(TASK INSTRUCTIONS):
Each line of the listing must be set down exactly as it stands.

(SOURCE DATA):
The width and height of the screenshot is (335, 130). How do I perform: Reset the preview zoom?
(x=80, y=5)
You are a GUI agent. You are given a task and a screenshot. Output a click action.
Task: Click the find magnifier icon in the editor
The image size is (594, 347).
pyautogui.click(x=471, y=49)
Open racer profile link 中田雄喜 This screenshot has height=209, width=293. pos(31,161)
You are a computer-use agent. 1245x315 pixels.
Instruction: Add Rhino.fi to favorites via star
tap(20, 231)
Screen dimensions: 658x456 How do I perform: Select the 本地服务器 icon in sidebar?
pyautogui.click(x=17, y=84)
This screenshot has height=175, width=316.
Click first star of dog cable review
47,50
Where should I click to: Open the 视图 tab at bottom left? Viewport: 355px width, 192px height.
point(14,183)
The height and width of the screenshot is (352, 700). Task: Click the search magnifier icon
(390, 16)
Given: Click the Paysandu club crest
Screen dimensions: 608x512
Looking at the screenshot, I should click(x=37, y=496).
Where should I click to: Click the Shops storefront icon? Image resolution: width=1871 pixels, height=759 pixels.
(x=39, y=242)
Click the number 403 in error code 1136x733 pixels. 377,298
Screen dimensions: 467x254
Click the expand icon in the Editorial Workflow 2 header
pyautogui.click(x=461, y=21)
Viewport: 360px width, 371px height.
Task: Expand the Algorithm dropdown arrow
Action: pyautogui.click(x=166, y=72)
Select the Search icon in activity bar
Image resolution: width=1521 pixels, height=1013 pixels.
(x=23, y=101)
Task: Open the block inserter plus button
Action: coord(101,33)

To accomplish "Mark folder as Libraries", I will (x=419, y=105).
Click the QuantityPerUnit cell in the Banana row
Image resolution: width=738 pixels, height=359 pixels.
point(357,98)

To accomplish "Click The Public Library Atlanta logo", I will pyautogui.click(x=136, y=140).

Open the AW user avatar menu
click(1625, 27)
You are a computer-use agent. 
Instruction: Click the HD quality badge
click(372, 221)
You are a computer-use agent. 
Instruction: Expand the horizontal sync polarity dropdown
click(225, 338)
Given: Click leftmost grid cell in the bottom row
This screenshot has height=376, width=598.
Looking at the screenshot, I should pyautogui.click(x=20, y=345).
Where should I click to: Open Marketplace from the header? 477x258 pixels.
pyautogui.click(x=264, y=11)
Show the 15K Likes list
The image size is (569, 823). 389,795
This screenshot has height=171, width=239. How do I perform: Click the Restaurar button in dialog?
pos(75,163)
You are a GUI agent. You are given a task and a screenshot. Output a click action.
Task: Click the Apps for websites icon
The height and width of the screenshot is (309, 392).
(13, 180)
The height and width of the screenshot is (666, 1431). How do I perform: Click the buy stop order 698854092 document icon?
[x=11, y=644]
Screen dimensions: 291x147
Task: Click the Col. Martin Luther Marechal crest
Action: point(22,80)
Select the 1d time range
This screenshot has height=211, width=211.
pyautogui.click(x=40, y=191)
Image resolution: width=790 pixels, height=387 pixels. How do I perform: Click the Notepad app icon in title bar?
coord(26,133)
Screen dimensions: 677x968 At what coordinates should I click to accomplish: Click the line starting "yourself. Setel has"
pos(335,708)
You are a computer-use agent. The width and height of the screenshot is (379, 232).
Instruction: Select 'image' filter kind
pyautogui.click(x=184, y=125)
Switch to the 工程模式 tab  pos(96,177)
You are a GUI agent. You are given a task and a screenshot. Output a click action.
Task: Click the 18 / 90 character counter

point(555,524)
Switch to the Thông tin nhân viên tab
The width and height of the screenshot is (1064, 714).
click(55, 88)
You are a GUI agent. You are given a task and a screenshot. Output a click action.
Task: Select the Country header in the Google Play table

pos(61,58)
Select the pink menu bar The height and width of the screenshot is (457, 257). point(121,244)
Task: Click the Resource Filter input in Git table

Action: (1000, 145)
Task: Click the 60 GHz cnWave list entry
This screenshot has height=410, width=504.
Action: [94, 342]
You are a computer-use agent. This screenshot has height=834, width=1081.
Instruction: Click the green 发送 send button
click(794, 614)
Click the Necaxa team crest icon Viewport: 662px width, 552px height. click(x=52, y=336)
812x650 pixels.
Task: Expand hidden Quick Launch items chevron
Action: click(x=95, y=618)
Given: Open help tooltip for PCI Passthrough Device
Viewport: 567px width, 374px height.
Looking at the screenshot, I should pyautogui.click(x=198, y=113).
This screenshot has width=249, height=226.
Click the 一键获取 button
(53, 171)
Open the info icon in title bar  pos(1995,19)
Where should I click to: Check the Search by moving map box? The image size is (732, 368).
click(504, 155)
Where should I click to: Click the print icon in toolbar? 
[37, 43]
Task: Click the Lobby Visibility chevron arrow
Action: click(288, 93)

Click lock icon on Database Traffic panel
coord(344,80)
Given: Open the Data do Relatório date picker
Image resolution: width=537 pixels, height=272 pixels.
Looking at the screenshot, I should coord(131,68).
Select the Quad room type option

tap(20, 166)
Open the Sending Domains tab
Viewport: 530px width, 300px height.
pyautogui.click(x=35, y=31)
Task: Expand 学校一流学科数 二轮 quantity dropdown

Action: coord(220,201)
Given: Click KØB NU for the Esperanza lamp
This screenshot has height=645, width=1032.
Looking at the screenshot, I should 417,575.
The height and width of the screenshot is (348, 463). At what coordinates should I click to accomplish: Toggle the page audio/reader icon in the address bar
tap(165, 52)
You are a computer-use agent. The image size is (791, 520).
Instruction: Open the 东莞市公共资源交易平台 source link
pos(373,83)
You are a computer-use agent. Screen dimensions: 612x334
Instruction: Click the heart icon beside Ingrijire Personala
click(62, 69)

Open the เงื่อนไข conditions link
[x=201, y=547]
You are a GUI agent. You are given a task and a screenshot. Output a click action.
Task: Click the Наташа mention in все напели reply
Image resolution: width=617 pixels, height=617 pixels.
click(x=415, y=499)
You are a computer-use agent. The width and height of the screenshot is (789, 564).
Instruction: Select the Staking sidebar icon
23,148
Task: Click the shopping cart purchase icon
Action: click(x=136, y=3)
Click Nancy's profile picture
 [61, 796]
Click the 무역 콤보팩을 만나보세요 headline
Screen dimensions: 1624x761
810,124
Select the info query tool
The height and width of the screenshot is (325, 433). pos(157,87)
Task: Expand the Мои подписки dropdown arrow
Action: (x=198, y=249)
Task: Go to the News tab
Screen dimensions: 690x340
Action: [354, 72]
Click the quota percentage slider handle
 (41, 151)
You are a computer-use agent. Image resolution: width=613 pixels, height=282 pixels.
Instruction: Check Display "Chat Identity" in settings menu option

(WRITTEN SOLUTION):
The width and height of the screenshot is (335, 130). How do I perform: Reset the preview zoom?
(x=80, y=5)
You are a GUI agent. You are given a task and a screenshot. Output a click action.
Task: Click the find magnifier icon in the editor
The image size is (594, 347).
pyautogui.click(x=471, y=49)
Open racer profile link 中田雄喜 This screenshot has height=209, width=293. pos(31,161)
You are a computer-use agent. 1245x315 pixels.
Instruction: Add Rhino.fi to favorites via star
tap(20, 231)
Screen dimensions: 658x456 How do I perform: Select the 本地服务器 icon in sidebar?
pyautogui.click(x=17, y=84)
This screenshot has height=175, width=316.
Click first star of dog cable review
47,50
Where should I click to: Open the 视图 tab at bottom left? Viewport: 355px width, 192px height.
point(14,183)
The height and width of the screenshot is (352, 700). Task: Click the search magnifier icon
(390, 16)
Given: Click the Paysandu club crest
Screen dimensions: 608x512
Looking at the screenshot, I should click(x=37, y=496).
Where should I click to: Click the Shops storefront icon? Image resolution: width=1871 pixels, height=759 pixels.
(x=39, y=242)
Click the number 403 in error code 1136x733 pixels. 377,298
Screen dimensions: 467x254
Click the expand icon in the Editorial Workflow 2 header
pyautogui.click(x=461, y=21)
Viewport: 360px width, 371px height.
Task: Expand the Algorithm dropdown arrow
Action: pyautogui.click(x=166, y=72)
Select the Search icon in activity bar
Image resolution: width=1521 pixels, height=1013 pixels.
(x=23, y=101)
Task: Open the block inserter plus button
Action: coord(101,33)

To accomplish "Mark folder as Libraries", I will (x=419, y=105).
Click the QuantityPerUnit cell in the Banana row
Image resolution: width=738 pixels, height=359 pixels.
point(357,98)

To accomplish "Click The Public Library Atlanta logo", I will pyautogui.click(x=136, y=140).

Open the AW user avatar menu
click(1625, 27)
You are a computer-use agent. 
Instruction: Click the HD quality badge
click(372, 221)
You are a computer-use agent. 
Instruction: Expand the horizontal sync polarity dropdown
click(225, 338)
Given: Click leftmost grid cell in the bottom row
This screenshot has height=376, width=598.
Looking at the screenshot, I should pyautogui.click(x=20, y=345).
Where should I click to: Open Marketplace from the header? 477x258 pixels.
pyautogui.click(x=264, y=11)
Show the 15K Likes list
The image size is (569, 823). 389,795
This screenshot has height=171, width=239. How do I perform: Click the Restaurar button in dialog?
pos(75,163)
You are a GUI agent. You are given a task and a screenshot. Output a click action.
Task: Click the Apps for websites icon
The height and width of the screenshot is (309, 392).
(13, 180)
The height and width of the screenshot is (666, 1431). How do I perform: Click the buy stop order 698854092 document icon?
[x=11, y=644]
Screen dimensions: 291x147
Task: Click the Col. Martin Luther Marechal crest
Action: point(22,80)
Select the 1d time range
This screenshot has height=211, width=211.
pyautogui.click(x=40, y=191)
Image resolution: width=790 pixels, height=387 pixels. How do I perform: Click the Notepad app icon in title bar?
coord(26,133)
Screen dimensions: 677x968 At what coordinates should I click to accomplish: Click the line starting "yourself. Setel has"
pos(335,708)
You are a computer-use agent. The width and height of the screenshot is (379, 232).
Instruction: Select 'image' filter kind
pyautogui.click(x=184, y=125)
Switch to the 工程模式 tab  pos(96,177)
You are a GUI agent. You are given a task and a screenshot. Output a click action.
Task: Click the 18 / 90 character counter

point(555,524)
Switch to the Thông tin nhân viên tab
The width and height of the screenshot is (1064, 714).
click(55, 88)
You are a GUI agent. You are given a task and a screenshot. Output a click action.
Task: Select the Country header in the Google Play table

pos(61,58)
Select the pink menu bar The height and width of the screenshot is (457, 257). point(121,244)
Task: Click the Resource Filter input in Git table

Action: (1000, 145)
Task: Click the 60 GHz cnWave list entry
This screenshot has height=410, width=504.
Action: [94, 342]
You are a computer-use agent. This screenshot has height=834, width=1081.
Instruction: Click the green 发送 send button
click(794, 614)
Click the Necaxa team crest icon Viewport: 662px width, 552px height. click(x=52, y=336)
812x650 pixels.
Task: Expand hidden Quick Launch items chevron
Action: click(x=95, y=618)
Given: Open help tooltip for PCI Passthrough Device
Viewport: 567px width, 374px height.
Looking at the screenshot, I should pyautogui.click(x=198, y=113).
This screenshot has width=249, height=226.
Click the 一键获取 button
(53, 171)
Open the info icon in title bar  pos(1995,19)
Where should I click to: Check the Search by moving map box? The image size is (732, 368).
click(504, 155)
Where should I click to: Click the print icon in toolbar? 
[37, 43]
Task: Click the Lobby Visibility chevron arrow
Action: click(288, 93)

Click lock icon on Database Traffic panel
coord(344,80)
Given: Open the Data do Relatório date picker
Image resolution: width=537 pixels, height=272 pixels.
Looking at the screenshot, I should coord(131,68).
Select the Quad room type option

tap(20, 166)
Open the Sending Domains tab
Viewport: 530px width, 300px height.
pyautogui.click(x=35, y=31)
Task: Expand 学校一流学科数 二轮 quantity dropdown

Action: coord(220,201)
Given: Click KØB NU for the Esperanza lamp
This screenshot has height=645, width=1032.
Looking at the screenshot, I should 417,575.
The height and width of the screenshot is (348, 463). At what coordinates should I click to accomplish: Toggle the page audio/reader icon in the address bar
tap(165, 52)
You are a computer-use agent. The image size is (791, 520).
Instruction: Open the 东莞市公共资源交易平台 source link
pos(373,83)
You are a computer-use agent. Screen dimensions: 612x334
Instruction: Click the heart icon beside Ingrijire Personala
click(62, 69)

Open the เงื่อนไข conditions link
[x=201, y=547]
You are a GUI agent. You are given a task and a screenshot. Output a click action.
Task: Click the Наташа mention in все напели reply
Image resolution: width=617 pixels, height=617 pixels.
click(x=415, y=499)
You are a computer-use agent. The width and height of the screenshot is (789, 564).
Instruction: Select the Staking sidebar icon
23,148
Task: Click the shopping cart purchase icon
Action: click(x=136, y=3)
Click Nancy's profile picture
 [61, 796]
Click the 무역 콤보팩을 만나보세요 headline
Screen dimensions: 1624x761
810,124
Select the info query tool
The height and width of the screenshot is (325, 433). pos(157,87)
Task: Expand the Мои подписки dropdown arrow
Action: (x=198, y=249)
Task: Go to the News tab
Screen dimensions: 690x340
Action: [354, 72]
Click the quota percentage slider handle
 (41, 151)
You are a computer-use agent. Image resolution: width=613 pixels, height=282 pixels.
Instruction: Check Display "Chat Identity" in settings menu option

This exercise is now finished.